Exercise
In the material below, the lines from the one containing "Task: Open the group-by arrangement dropdown" through the one containing "Open the PeopleTools" are to be given again exactly, ends included, and no others.

Information shown

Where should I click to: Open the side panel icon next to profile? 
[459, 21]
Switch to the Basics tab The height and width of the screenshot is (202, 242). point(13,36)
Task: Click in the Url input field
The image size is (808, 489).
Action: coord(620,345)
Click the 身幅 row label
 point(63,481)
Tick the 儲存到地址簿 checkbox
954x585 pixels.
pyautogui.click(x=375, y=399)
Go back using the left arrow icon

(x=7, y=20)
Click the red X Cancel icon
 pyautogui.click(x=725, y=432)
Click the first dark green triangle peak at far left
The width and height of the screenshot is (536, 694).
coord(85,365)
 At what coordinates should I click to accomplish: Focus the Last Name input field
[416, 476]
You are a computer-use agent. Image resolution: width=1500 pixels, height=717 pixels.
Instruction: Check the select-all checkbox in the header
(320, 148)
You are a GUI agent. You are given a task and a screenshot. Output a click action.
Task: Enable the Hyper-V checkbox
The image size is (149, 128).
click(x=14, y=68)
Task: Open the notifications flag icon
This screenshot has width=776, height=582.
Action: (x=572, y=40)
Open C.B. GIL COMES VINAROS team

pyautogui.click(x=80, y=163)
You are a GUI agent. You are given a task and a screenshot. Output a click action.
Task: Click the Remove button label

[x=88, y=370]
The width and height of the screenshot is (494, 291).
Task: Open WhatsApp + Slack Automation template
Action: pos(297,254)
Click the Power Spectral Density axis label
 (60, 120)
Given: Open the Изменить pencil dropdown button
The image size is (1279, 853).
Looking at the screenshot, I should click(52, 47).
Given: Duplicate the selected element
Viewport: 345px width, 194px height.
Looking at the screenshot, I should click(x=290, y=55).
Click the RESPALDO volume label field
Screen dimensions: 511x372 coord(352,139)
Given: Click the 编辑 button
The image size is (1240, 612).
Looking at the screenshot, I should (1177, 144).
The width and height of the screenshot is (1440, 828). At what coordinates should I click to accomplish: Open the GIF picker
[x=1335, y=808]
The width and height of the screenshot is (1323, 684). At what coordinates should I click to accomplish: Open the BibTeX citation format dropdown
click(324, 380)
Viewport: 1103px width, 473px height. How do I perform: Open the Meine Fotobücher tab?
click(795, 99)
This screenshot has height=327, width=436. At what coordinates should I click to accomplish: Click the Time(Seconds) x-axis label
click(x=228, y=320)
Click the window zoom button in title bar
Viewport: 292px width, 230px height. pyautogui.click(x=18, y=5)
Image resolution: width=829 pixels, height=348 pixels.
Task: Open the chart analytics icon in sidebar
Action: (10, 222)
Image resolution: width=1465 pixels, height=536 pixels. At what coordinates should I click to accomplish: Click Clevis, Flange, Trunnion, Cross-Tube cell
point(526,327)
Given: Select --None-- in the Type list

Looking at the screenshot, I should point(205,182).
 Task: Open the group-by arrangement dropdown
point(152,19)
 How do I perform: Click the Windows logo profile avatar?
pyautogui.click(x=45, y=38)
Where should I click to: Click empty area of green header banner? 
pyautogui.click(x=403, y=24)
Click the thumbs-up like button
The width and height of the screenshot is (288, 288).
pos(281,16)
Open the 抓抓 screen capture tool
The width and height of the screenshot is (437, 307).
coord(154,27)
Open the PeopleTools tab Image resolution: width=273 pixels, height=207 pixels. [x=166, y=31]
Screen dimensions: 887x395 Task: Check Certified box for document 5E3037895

Answer to this exercise
 Task: Open the group-by arrangement dropdown
point(152,19)
 How do I perform: Click the Windows logo profile avatar?
pyautogui.click(x=45, y=38)
Where should I click to: Click empty area of green header banner? 
pyautogui.click(x=403, y=24)
Click the thumbs-up like button
The width and height of the screenshot is (288, 288).
pos(281,16)
Open the 抓抓 screen capture tool
The width and height of the screenshot is (437, 307).
coord(154,27)
Open the PeopleTools tab Image resolution: width=273 pixels, height=207 pixels. [x=166, y=31]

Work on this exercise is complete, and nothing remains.